- **Task to carry out**: Would you copy only the lines below, beginning with the one that contains "At what coordinates" and running through the last entry line?

Stored data
= = =

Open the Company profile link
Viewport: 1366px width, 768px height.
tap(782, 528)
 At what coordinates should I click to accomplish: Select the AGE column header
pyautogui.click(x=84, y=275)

= = =

- **Written reply**:
 At what coordinates should I click to accomplish: Select the AGE column header
pyautogui.click(x=84, y=275)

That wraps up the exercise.